▸ **PASSAGE FOR REVIEW**
How Millionaires Build Wealth Using Life Insurance

What are the three marvels of wealth–and how do millionaires use those marvels under a tax-free umbrella? Read on for insights into opportunities you may not have known existed. Soon, you too will know how millionaires build wealth using life insurance.

You may have heard me talk about millionaires like Walt Disney, James Cash Penney (founder of J.C. Penney), and Ray Kroc (who started McDonald’s)–all wealthy, savvy people who turned to their life insurance to build wealth and rescue their enterprises in times of need. (Find out more in this blog article).

What do people like these millionaires know, and how do the three marvels of wealth play into it all?

Let’s start with some of the key elements of prudent investing. These are crucial to learn if you want to know how millionaires build wealth using life insurance. Millionaires know that they want to utilize financial vehicles in their portfolio that can pass what I call the LASER Test (which stands for Liquid Assets Safety Earning Returns, meaning the financial vehicle offers sufficient liquidity, safety, and predictable rates of return—with tax advantages as icing on the cake).

how millionaires build wealth using life insurance



They also want to leverage financial vehicles that can deliver the three marvels of wealth accumulation:

  1. Compound interest
  2. Tax-favored accumulation
  3. Safe, positive leverage 

The first two are pretty self-explanatory, but let’s talk a little more about leverage, or the ability to own and control assets with very little or none of your money tied up or at risk in the asset. 

Personal financial disasters usually occur when one is highly leveraged with very little liquidity. The principle of leverage isn’t bad in and of itself—actually it is the very essence of how money works. 

Safe leverage has created untold amounts of wealth in the world where a “win-win” is created again and again. When institutions like banks or credit unions borrow OPM (Other People’s Money) and pay a low interest rate to people who “lend” it to them (when they deposit their money into the bank for savings), the banking institution then turns around and loans that money at higher interest rates to earn a net spread.

▸ **ACTIONS TO TAKE**
- a) In the article on how millionaires build wealth using life insurance, what does the LASER Test stand for?
- b) Write the next part of the article on how millionaires build wealth using life insurance, beginning after its final sentence.

▸ **INPUT DATA**
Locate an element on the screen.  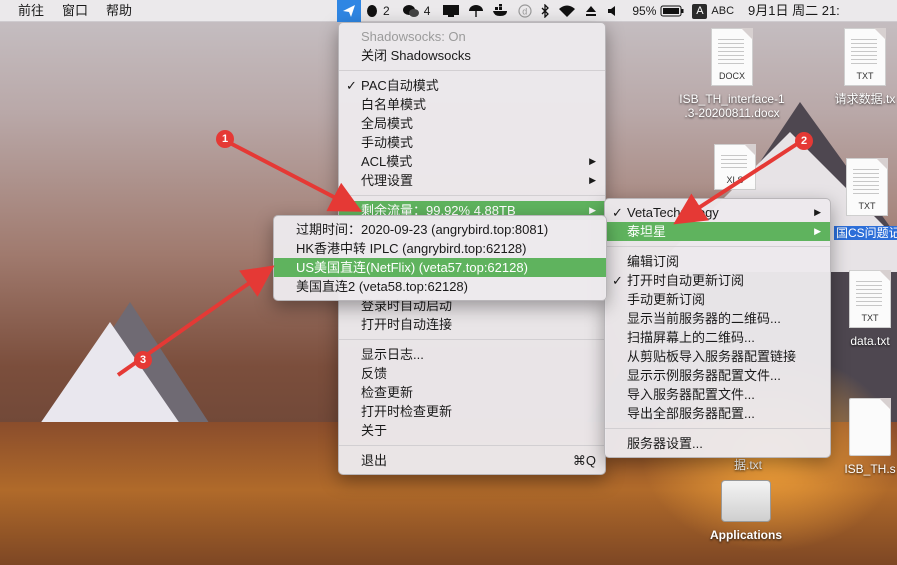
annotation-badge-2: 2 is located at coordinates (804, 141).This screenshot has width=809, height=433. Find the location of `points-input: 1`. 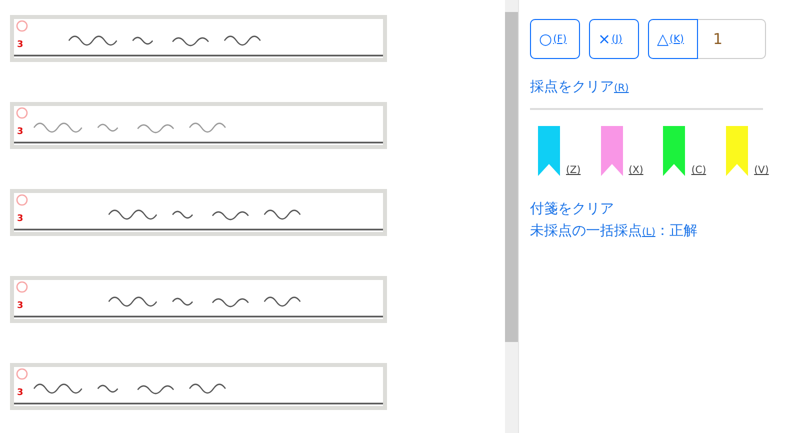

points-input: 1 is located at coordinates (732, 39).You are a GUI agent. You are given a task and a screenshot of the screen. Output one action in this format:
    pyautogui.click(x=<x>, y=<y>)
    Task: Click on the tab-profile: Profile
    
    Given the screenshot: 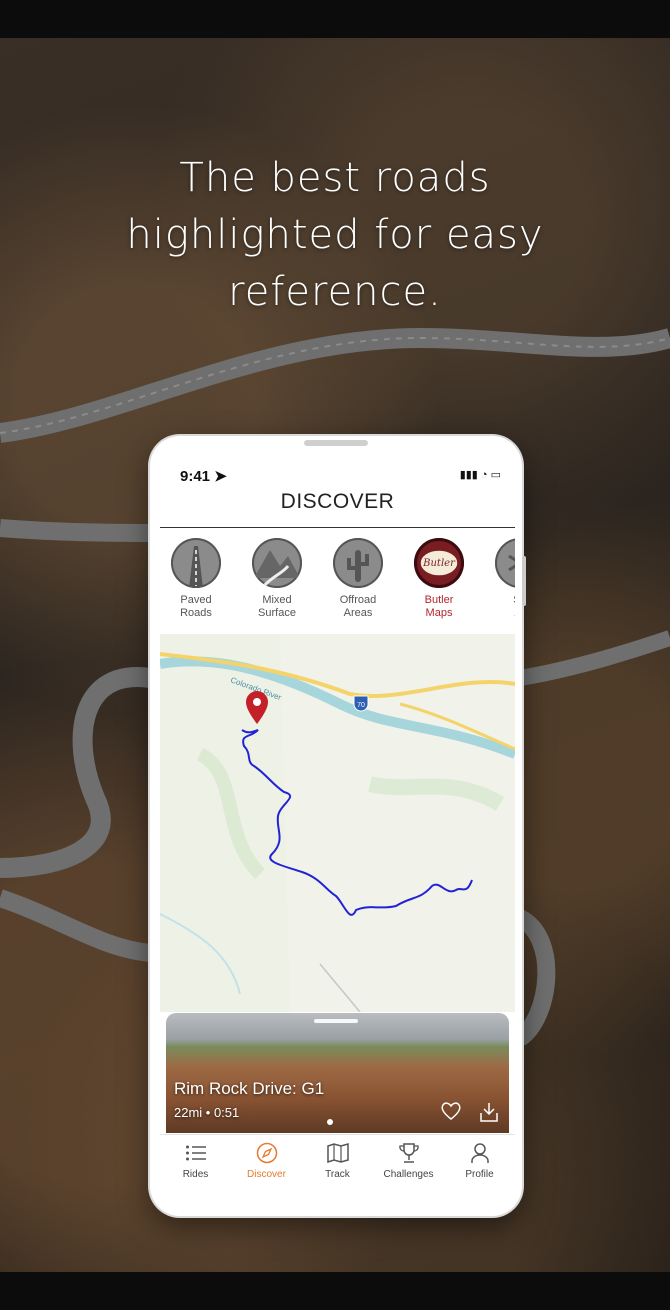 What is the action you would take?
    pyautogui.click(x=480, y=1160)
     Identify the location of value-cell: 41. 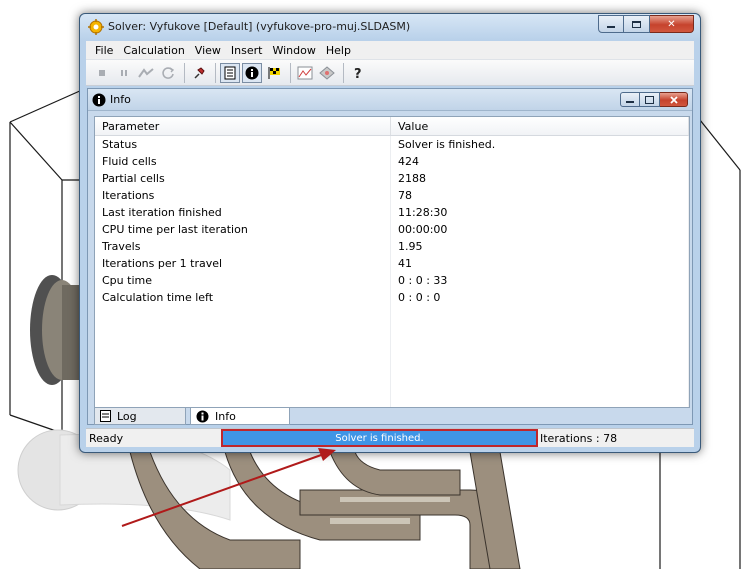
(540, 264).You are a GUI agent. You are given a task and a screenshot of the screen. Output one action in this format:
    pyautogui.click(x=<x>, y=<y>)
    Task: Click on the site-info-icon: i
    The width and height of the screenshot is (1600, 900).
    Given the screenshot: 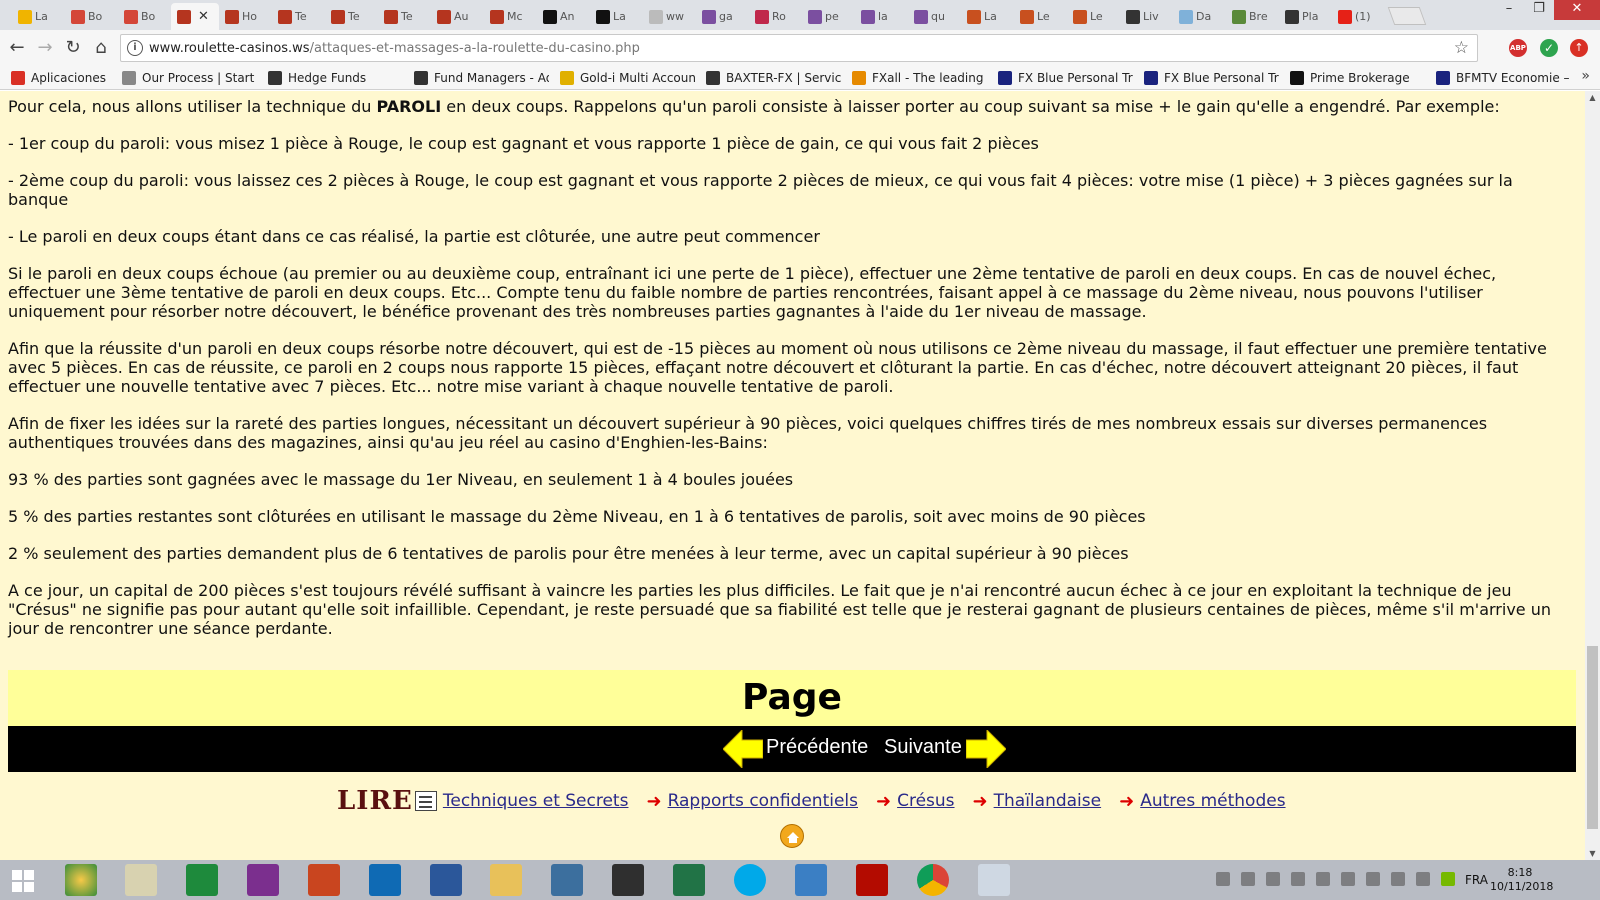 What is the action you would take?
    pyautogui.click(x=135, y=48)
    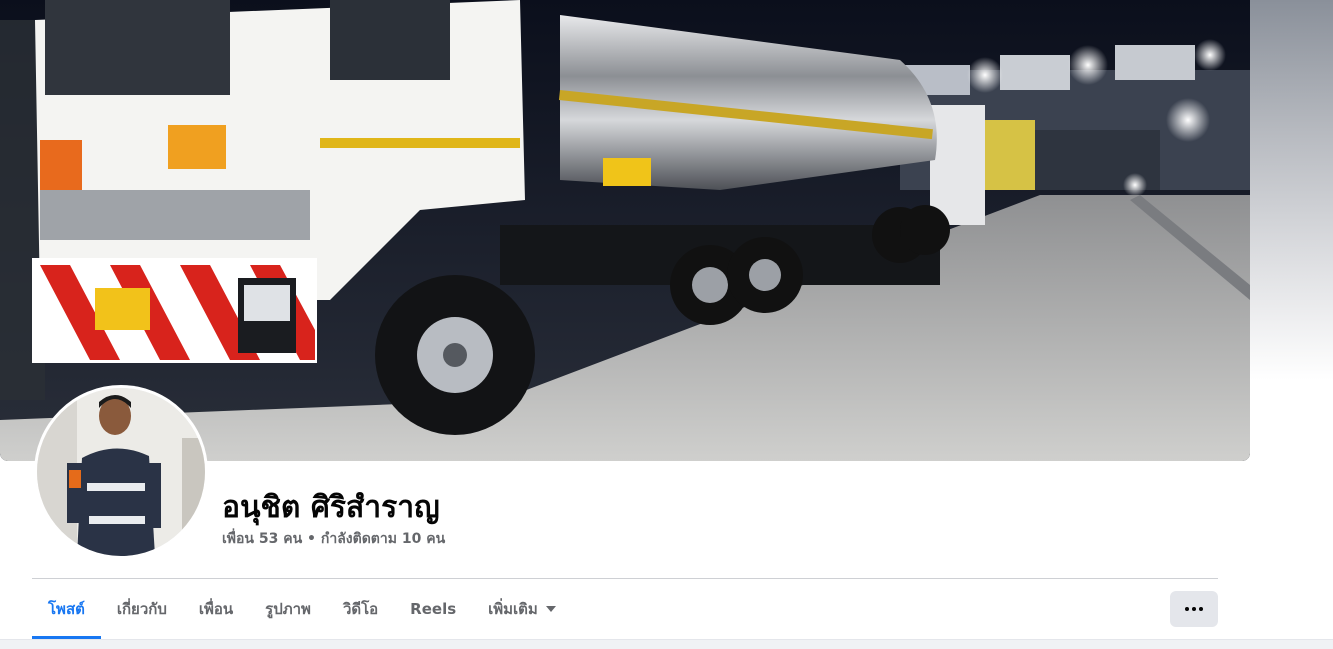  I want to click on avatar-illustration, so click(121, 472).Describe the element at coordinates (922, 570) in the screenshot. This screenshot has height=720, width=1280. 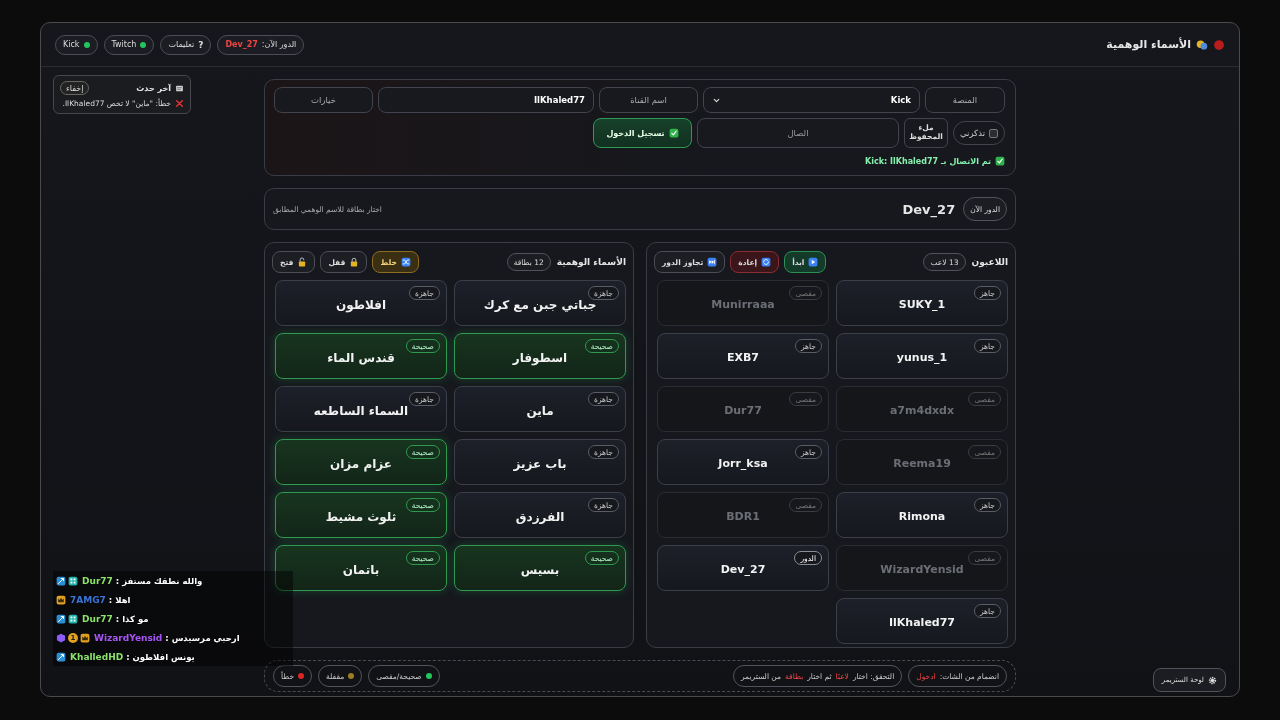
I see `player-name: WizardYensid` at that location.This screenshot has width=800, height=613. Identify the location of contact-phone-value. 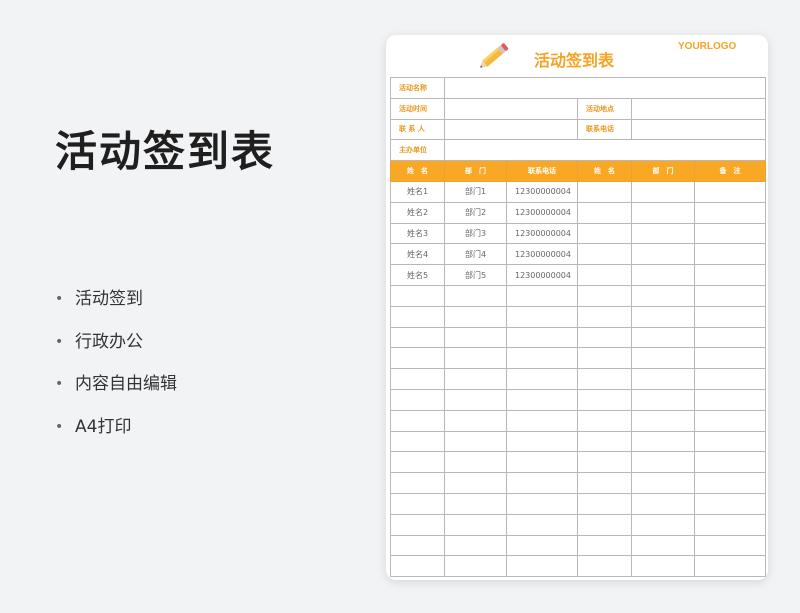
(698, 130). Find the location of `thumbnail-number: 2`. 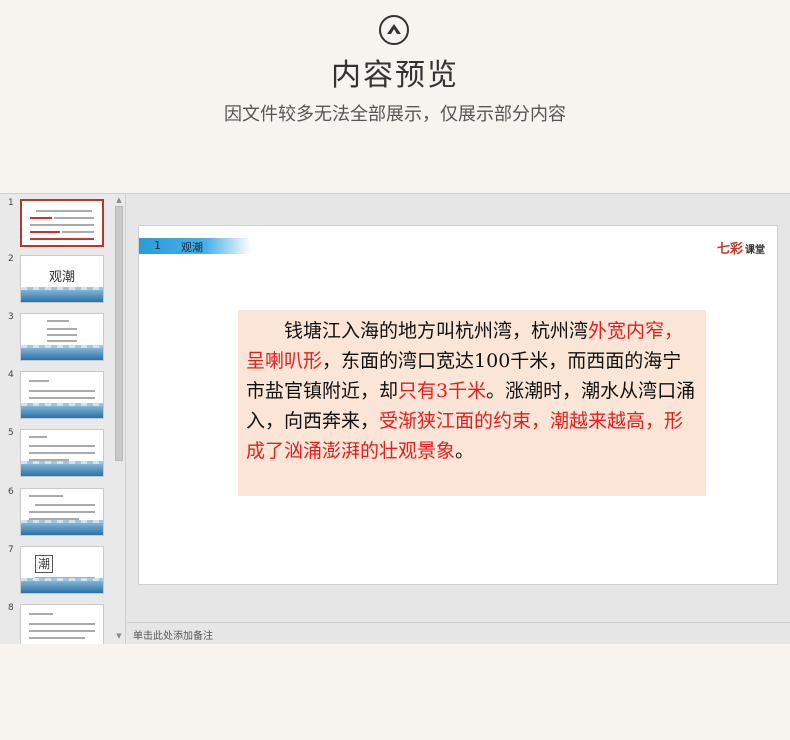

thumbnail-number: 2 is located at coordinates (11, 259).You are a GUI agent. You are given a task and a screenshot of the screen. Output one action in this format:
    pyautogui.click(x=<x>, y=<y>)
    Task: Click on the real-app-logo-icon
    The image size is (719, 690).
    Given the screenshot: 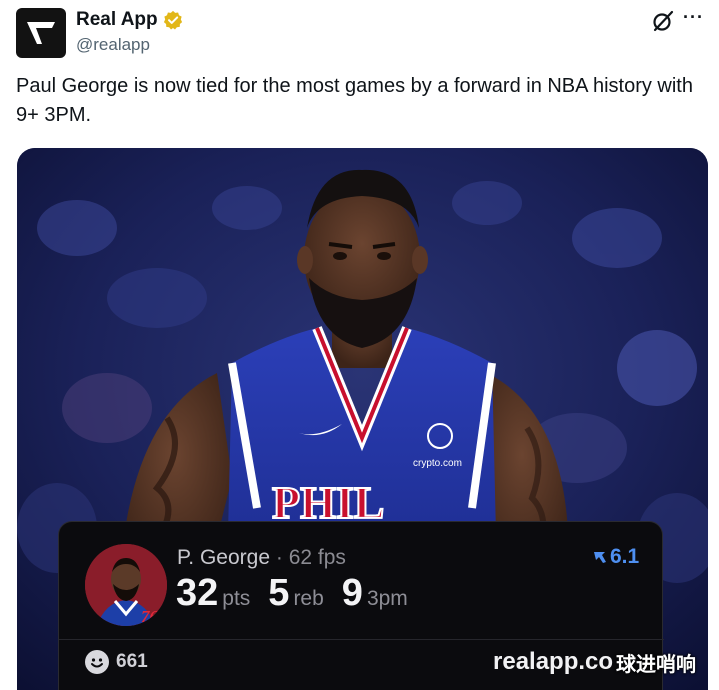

▸ **ANSWERS PER TASK**
- a) Liquid Assets Safety Earning Returns.

- b)
Earning interest is a win for the saver, while paying interest to the saver is a win for the bank, because they then loan out the same money at a higher rate. If a bank pays 1%, 2% or 3% interest on savings accounts, they turn around and loan that money at 5%, 6%, or higher. On just $1 million they may pay only $10,000 to $20,000 of annual interest (at 1% or 2%), but they are earning $50,000, $60,000 or more of interest (at 5%, 6% or more).

Just like banks and millionaires, you can put the three marvels to work for you.


To help look at this from another angle, let’s look at flight. I used to be a pilot; I owned a couple of private airplanes, so this analogy feels close to home for me.

Weight is the natural force that pulls a plane toward the earth. To fly, you must overcome weight (or gravity) with an opposing force (lift). In finance, I compare weight, or the pull of gravity, to taxes and inflation. To gain altitude, you must overcome the force of taxes and inflation.

Lift is the force of air flowing over and under the wings of a plane that acts on the wing to move it upward. I compare lift to the power of compound interest. The difference between simple and compound interest can make a significant difference in your long-term financial outcome.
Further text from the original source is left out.